Required work:
1. In the piece on Fontamara, in which region is Fontamara said to be?
2. Please decide whether each statement agrees with the piece on Fontamara, answering yes or no and quoting the words that decide it: (a) The writer regards Fontamara as primarily a choral novel. (b) The village's inhabitants are one day deprived of water. (c) Reading Silone leaves the writer feeling uneasy.

┌─ Excerpt provided

Every time I read Silone, I feel at peace because it conveys the tranquility of those Sundays in the countryside, in September or early October, when it should start getting cold but doesn't, and everyone is out enjoying the sun and the last illusions of summer.
Silone conveys a decayed, vanished life, in places where a semblance of it still persists; it is indeed only a semblance because it's merely an enclave, a soap bubble, somehow intact in the stream of progress. To tell the truth, Fontamara is already a relic in a world that rejects it, or rather, exploits it as long as it can without truly caring. Fontamara is a relic and a symbol: it is in Abruzzo but could be anywhere because, as the author himself says, all poor peasants are essentially alike, whether they are European, Arab, American, Chinese, and they understand each other at any latitude "I must say it, but to whom? If anyone will ever understand, it will certainly be another like me."
And you can also react to the nineteen hundreds, be Bernardo Viola, a lion-hearted giant who doesn't reason badly, the protagonist of the story, if there is truly a need to find one. As far as I'm concerned, Fontamara is primarily a choral novel, despite Bernardo standing out among the other characters; he is just a part of the whole, which wouldn't exist without the other inhabitants of Fontamara, their stories, and their way of seeing life.
You may be wondering what the novel is about, in a nutshell: about the inhabitants of a small village who one day are deprived of electricity, about a domino effect that overwhelms a small, mocked, exploited, trampled people, about their awakening ("What to do?") that modernity does not coincide with progress. The ancestral life swept away by the new that overwhelms: Fontamara is an epic novel about the wretched end of a worldview, it's a disoriented look, a black, silent scream: a tombstone on a part of us.

└─
┌─ Material supplied

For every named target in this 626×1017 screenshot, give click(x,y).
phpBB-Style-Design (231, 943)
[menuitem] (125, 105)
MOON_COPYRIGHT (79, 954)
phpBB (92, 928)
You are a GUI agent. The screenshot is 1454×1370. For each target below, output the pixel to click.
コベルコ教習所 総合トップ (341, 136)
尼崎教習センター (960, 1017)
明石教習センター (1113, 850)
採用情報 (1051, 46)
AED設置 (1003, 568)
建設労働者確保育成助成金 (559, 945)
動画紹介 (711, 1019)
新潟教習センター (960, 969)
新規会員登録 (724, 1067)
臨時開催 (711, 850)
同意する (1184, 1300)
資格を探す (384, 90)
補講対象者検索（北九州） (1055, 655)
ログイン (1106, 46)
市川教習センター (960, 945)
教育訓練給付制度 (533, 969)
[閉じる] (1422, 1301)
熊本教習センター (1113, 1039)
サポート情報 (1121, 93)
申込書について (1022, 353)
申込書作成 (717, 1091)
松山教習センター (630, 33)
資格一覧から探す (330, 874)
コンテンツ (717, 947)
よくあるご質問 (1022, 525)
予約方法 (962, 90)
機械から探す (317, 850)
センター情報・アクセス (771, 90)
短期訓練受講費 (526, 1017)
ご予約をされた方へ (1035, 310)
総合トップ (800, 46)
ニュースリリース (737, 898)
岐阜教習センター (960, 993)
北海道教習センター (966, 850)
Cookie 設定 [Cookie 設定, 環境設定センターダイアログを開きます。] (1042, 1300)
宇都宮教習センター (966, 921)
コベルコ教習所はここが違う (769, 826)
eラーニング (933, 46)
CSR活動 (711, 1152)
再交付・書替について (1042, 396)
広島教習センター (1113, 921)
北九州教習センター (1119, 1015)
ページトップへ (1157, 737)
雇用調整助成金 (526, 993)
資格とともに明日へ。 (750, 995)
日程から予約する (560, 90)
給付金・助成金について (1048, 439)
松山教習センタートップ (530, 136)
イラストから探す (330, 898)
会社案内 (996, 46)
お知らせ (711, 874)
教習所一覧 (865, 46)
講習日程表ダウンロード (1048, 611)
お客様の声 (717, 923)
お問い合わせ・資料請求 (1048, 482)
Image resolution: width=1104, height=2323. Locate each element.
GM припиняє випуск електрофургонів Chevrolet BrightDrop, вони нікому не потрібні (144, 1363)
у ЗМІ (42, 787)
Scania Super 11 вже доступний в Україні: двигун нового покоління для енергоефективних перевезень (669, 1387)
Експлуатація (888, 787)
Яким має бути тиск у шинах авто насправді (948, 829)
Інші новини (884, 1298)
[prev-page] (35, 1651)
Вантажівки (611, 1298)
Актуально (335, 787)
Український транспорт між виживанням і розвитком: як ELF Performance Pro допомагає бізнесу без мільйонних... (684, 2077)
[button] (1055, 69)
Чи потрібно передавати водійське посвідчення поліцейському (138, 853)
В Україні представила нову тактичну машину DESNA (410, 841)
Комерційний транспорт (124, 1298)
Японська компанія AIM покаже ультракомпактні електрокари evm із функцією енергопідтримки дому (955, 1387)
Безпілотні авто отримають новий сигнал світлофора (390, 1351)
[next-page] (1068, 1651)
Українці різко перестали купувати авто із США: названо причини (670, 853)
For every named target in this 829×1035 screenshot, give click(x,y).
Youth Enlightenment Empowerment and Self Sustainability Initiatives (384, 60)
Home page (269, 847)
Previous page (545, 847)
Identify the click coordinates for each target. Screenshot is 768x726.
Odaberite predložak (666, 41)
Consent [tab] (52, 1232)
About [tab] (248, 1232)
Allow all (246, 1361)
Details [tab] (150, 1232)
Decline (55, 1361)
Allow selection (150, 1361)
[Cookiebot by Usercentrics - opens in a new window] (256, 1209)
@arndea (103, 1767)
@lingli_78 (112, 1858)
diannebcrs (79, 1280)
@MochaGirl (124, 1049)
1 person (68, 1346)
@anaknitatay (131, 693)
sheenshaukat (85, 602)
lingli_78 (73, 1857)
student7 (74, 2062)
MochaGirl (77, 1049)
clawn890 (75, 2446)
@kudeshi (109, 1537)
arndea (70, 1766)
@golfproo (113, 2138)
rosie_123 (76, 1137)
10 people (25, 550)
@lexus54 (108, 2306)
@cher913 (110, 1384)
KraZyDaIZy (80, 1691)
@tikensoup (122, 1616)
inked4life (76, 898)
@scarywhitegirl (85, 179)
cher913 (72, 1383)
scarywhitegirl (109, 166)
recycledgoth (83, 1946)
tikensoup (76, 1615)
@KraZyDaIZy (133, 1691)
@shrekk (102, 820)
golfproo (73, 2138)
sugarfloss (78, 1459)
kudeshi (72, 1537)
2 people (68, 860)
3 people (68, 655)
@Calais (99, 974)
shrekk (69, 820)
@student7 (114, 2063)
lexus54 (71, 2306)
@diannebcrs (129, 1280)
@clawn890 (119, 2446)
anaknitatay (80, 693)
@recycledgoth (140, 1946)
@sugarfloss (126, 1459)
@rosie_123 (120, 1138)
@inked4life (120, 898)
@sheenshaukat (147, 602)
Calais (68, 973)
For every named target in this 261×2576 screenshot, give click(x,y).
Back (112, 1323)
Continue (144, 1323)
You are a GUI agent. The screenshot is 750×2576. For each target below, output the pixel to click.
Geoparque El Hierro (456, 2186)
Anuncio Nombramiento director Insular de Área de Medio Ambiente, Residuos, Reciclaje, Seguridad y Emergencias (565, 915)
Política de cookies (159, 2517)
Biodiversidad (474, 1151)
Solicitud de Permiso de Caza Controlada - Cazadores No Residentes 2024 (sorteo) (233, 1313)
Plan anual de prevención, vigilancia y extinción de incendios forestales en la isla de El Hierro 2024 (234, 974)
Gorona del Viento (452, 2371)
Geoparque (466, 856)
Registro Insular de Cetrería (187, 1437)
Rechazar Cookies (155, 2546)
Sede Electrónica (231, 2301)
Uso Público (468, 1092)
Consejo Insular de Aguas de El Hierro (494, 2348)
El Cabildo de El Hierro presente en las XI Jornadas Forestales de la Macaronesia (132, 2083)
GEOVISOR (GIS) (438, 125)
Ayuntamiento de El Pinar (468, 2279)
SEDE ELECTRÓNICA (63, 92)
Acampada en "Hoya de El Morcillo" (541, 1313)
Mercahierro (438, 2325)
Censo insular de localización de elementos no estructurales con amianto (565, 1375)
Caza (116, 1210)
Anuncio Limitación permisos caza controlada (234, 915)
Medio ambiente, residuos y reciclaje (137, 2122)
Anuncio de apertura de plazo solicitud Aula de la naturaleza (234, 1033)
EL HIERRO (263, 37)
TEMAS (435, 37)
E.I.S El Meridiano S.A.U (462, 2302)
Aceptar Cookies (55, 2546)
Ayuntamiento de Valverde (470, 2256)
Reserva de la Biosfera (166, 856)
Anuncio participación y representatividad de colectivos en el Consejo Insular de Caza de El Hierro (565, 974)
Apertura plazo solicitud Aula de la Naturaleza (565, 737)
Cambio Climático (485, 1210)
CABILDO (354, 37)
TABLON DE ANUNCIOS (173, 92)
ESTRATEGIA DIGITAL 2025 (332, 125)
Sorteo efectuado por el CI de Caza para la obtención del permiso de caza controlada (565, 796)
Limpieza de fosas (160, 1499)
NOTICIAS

└─

Task-by-task outputs:
1. Abruzzo.

2.
(a) Yes: "Fontamara is primarily a choral novel"
(b) No: "one day are deprived of electricity"
(c) No: "Every time I read Silone, I feel at peace"